The car is still not clear of its tour of government offices awaiting final paperwork.  It appears that some clerical error at an earlier stage is requiring more administrative work now.  It has also suffered a bump while parked outside the office, and as insurance had not been taken out by FIRDOS while they reviewed suppliers, we have been obliged to pay for repairs.  Medical insurances for staff have lapsed for the same reason.

On a less prosaic scale, we are in something of a circular process at present.  Until our institutional status is resolved, the project cannot properly assume and manage its own budget.  It cannot, for example, contract legally with third parties.  There is therefore lack of clarity about how the non-CI-fee expenditure planned for the remainder of 2006 (investment in new offices, architectural selection process costs, engineering studies, production of fundraising materials, etc) should be commissioned and paid for.  Continuing to do this via FIRDOS seems clumsy, and will need this activity and budget to be agreed with them, but may be necessary.

Also awaiting resolution of the institutional status question are government funding and fundraising; neither of these can move towards completion without mechanisms of governance in place and practicalities like bank accounts and financial management system.

We are also working on the assumption that the Governor will require a formally established body with which to enter any contract for management of the redevelopment of the site.

There was some excitement in the recent meeting with HE Dr Dardari when he stated that he had seen a document allocating an area of 120,000m2 to this project – not on the OIF site.   We were unaware.  He has promised to send the relevant papers, but so far these have not been received.  Our suspicion is that it must be the OIF site as the area is exactly the same – to be confirmed.

Update as of 17 June: work in background progressing.  Nobles Palace may claim damages if removed, which should be at a time to suit project schedule.

The underground car park proposal remains to be clarified.  Mazen Azmeh’s view is that it would be better omitted from the site altogether.  As it throws up aesthetic, planning, management and logistical issues, we are ready to agree, but the potential of a revenue stream for the site from parking charges should be taken into account.
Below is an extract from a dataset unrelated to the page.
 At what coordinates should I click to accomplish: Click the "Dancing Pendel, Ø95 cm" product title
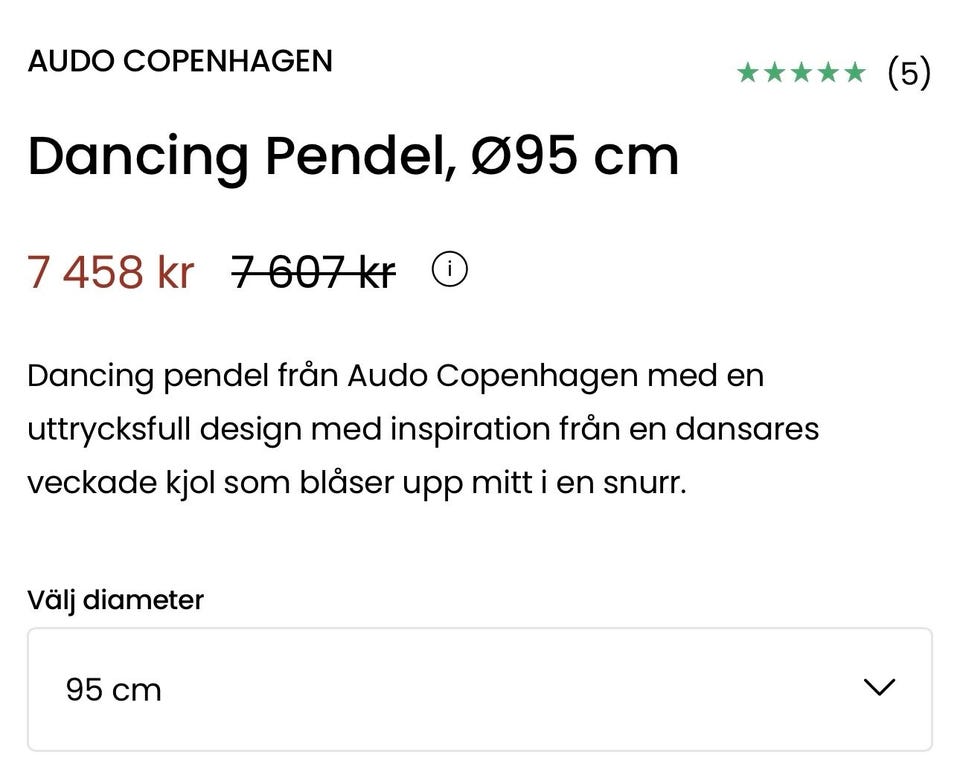click(x=353, y=156)
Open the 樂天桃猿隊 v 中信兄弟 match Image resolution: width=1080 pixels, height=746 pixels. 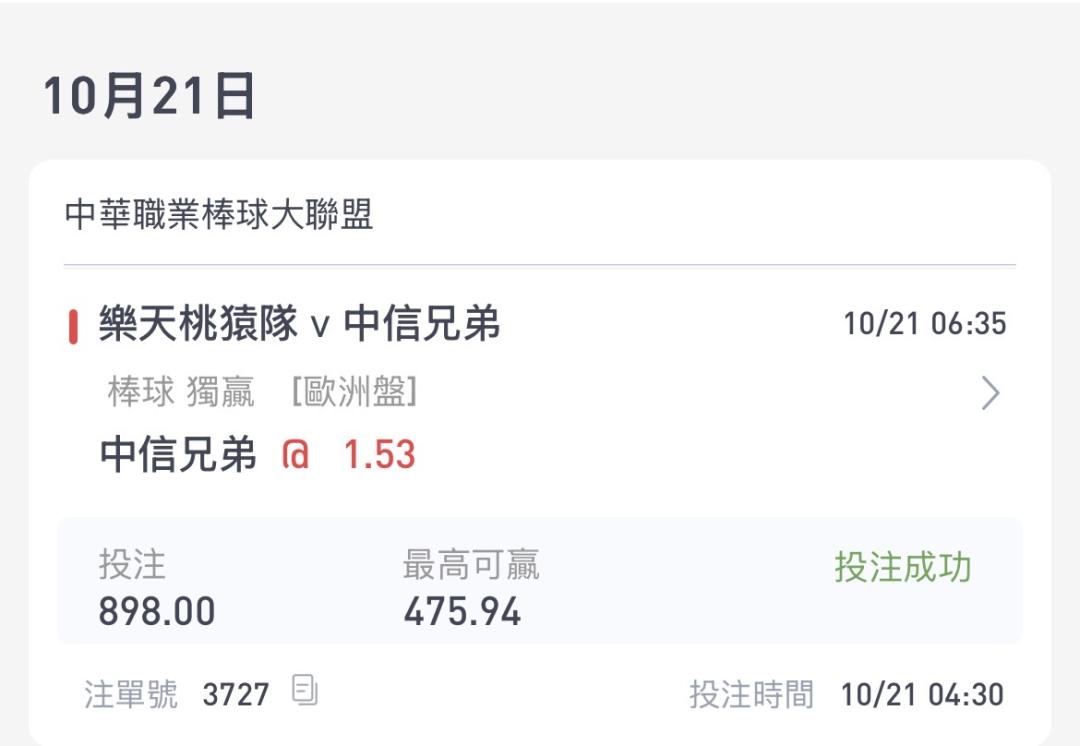[299, 325]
He has also discounted the Terms of reference document produced for the previous Governor by Dr Youssef Diab.

Rental term on the current office expires in September, so Majed Hijazi has been scouting alternatives.  We have now confirmed to the agents that we will rent an apartment in Abou Roumani to use as offices from now onwards until 2009, with an option to extend for a year into 2010.  It is conveniently close to the OIF site.  We have looked at nine other possible premises, none as good as this one, and mostly more expensive.  This space is 380m2, so around twice the size of the current apartment, newly redecorated as a dwelling but very practical and usable as offices.  It needs nothing cosmetic done to it to make it habitable, unlike many we have visited, although we are discussing with the agents whether they will carry out work for telephones and IT network as part of their building work.  We are awaiting confirmation whether we should pay all three years’ rent in advance, which would gain us a small discount over the normal rate of $50,000 per annum.  As normal, there are limitations on what we can do to make permanent structural alterations and fixtures.Pro tem, we intend to make do with the furniture we already use.